**Entries provided:**
******

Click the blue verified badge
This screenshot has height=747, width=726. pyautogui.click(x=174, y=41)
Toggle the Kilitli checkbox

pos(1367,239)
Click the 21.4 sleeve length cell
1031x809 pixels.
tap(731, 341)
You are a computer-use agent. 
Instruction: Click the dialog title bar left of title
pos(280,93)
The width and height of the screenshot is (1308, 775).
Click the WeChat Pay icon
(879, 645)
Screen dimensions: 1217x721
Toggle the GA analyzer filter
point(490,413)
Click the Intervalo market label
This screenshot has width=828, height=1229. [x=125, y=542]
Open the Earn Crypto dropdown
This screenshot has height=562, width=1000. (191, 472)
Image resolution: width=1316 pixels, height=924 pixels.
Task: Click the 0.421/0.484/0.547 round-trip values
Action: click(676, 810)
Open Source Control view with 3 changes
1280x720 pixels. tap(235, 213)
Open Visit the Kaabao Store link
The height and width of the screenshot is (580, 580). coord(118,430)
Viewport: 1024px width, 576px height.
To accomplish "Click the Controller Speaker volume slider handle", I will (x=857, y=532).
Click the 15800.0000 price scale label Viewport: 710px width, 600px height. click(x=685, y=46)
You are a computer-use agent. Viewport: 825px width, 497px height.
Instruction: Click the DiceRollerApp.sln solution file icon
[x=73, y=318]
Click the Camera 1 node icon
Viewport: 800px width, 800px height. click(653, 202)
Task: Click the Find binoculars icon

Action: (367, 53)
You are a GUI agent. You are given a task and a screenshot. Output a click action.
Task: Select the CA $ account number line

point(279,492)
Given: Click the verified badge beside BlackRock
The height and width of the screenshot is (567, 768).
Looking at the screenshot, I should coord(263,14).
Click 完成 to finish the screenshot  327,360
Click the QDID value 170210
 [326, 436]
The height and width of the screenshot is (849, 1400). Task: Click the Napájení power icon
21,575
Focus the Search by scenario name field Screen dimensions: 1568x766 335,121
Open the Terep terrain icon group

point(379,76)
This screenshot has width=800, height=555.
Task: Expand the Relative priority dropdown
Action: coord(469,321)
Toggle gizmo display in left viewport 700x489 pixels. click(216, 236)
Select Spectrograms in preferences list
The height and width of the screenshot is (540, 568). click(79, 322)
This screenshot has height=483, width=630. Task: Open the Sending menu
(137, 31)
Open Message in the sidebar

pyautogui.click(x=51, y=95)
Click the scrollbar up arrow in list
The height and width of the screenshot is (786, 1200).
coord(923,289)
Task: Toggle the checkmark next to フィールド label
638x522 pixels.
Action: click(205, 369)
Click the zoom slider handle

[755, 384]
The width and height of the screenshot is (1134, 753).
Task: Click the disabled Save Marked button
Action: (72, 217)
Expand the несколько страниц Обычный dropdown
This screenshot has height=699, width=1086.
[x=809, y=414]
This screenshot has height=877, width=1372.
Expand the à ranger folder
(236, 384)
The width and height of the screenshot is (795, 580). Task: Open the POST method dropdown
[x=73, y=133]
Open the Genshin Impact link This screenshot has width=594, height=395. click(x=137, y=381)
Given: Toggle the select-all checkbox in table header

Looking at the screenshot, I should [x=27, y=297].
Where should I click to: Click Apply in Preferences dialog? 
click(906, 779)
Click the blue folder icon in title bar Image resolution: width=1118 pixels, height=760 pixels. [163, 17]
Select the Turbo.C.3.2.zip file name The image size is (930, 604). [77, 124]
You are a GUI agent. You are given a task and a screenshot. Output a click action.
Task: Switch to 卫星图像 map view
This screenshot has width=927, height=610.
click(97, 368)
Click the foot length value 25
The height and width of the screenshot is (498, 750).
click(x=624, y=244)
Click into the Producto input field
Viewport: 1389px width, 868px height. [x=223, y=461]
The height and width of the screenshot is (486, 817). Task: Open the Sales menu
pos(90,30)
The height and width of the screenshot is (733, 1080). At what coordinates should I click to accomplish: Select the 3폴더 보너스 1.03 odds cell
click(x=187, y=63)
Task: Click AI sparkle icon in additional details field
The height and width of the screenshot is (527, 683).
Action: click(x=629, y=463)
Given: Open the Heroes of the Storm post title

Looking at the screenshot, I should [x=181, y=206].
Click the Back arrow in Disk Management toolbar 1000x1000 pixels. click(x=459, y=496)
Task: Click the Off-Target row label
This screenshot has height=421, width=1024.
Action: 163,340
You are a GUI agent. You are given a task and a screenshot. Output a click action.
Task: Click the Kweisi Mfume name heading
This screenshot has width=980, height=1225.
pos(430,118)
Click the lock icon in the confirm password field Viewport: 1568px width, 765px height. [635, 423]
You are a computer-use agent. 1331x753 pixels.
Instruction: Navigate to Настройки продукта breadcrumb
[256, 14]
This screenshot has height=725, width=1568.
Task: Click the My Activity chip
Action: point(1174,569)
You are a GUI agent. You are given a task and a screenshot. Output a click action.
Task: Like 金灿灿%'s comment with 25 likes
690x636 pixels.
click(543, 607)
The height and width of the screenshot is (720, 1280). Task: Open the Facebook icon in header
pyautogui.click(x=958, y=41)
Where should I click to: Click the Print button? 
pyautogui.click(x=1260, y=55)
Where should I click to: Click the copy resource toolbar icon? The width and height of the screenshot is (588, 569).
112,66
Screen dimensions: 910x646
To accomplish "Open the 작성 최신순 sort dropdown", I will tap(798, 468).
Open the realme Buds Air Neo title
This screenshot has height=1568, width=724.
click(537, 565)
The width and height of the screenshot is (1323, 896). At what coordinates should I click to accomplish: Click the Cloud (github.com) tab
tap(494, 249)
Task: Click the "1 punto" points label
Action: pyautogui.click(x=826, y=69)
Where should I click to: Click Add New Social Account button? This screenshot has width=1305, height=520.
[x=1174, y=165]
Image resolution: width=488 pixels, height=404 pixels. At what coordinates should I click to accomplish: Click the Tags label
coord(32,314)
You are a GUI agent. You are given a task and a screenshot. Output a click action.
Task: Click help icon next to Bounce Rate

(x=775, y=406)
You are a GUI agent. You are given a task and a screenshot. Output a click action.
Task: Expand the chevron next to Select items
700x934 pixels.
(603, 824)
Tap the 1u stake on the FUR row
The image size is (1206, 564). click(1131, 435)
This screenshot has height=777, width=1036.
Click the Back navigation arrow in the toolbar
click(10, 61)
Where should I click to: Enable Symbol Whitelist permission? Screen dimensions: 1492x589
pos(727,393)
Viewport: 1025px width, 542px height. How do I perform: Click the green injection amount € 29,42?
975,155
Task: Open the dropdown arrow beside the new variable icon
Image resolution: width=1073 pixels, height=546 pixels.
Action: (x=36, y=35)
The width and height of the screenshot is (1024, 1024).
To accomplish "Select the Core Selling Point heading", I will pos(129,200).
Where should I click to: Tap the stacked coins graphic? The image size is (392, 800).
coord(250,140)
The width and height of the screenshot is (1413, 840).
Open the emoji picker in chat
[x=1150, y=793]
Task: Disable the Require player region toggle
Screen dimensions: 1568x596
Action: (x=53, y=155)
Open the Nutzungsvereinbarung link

******

**What the exercise asks:**
In the lines above, find the word "heading" and copy every line it occurs in.

**Your solution:**
Task: Click the Kweisi Mfume name heading
To accomplish "Select the Core Selling Point heading", I will pos(129,200).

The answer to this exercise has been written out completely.